I read some of the letters our inspectors assessed. In one, a teenager who had reported rape at fifteen received, two years later, a letter explaining the decision to take no further action that contained no warning of its graphic content, repeated her account in unnecessary detail, and was written in impenetrable legal language. She was seventeen when she opened it. That is not a failure of any standardised template. It is a failure of professional judgment and human care.

I am not writing this to condemn the CPS. The people working within it are, in my experience, committed to doing right by victims. The Victim Centre of Excellence has worked hard and its impact is visible.

What I want to see by our imposed deadline of July 2027 is not just better scores, but a different culture, one in which a prosecutor writing to a victim asks themselves not "have I completed this letter?" but "will this person understand what I have decided, and why?"

That is what victims are owed. And it is entirely within the CPS's power to deliver it.

He called for prosecutors to consider the ‘grandmother test’ when drafting difficult letters by imaging how that letter would be received by a loved one.

“Somebody you love, they're opening that letter blind,” he said. “How would you feel if that was your, the person you love the most in the world? I think the CPS need to think about that a bit more now.”

In a separate report on CPS handling of rape cases earlier this year, inspectors found less than 16 per cent of cases met required standards during the pre-charge decision-making phase.

Although he does not have statutory powers to enforce his recommendations, the watchdog has urged the CPS to urgently act to improve its communication with victims, who are often vulnerable and traumatised.

“I am so frustrated,” he continued. “I want this one to land, because I want everybody to know six years on, eight years on, something has to change, and the service they're receiving from the CPS at the moment is just not good enough.”

The inspector previously reviewed the CPS’s handling of the prosecution of Nottingham attacker Valdo Calocane, which sparked outrage from victims’ families after prosecutors accepted his guilty pleas to manslaughter by diminished responsibility rather than pursuing murder charges.

He said Calocane’s case highlighted the “fragmented and disjointed” nature of a victim’s journey through the justice system, adding: “Experiencing this as a victim is very confusing.”

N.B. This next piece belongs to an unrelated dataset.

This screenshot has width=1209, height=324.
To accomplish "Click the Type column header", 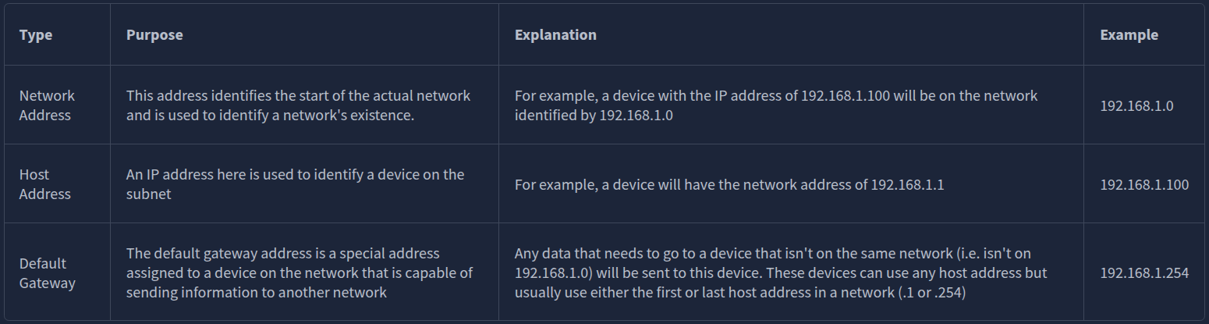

The inspector has said the justice system is ‘fragmented and disjointed’ for victims (PA Archive)
The inspector has said the justice system is ‘fragmented and disjointed’ for victims (PA Archive)

In his annual report, which was also laid in Parliament this week, the inspector said victims are being failed by a criminal justice system that treats their support as a series of separate initiatives rather than a shared national priority.

Although the government has invested significantly in victim support, he warns that these measures are being developed in isolation across different government departments.

“I don't understand why you have to, as a victim, interact with potentially half a dozen or more [people], and that's actually potentially in a very easy case, you know. That's in a simple case.”

All too often, victims have little understanding of how the justice system works from police reports, to CPS charging decisions, to court hearings, he added, suggesting citizenship classes in schools would help increase public awareness.

Sarah Hammond, CPS lead for victims and witnesses, said: “Victims are at the heart of everything we do. Behind every charge is a person whose life has been impacted, often profoundly.

“This report recognises that while progress has been made, particularly in the empathy shown in letters to victims, it is clear there is still significant improvement needed. Work to make those improvements is already underway.

“Improving how we communicate with and support victims remains a priority, so that they feel informed, supported and at the centre of the justice process throughout.”

The Independent contacted the Ministry of Justice for comment.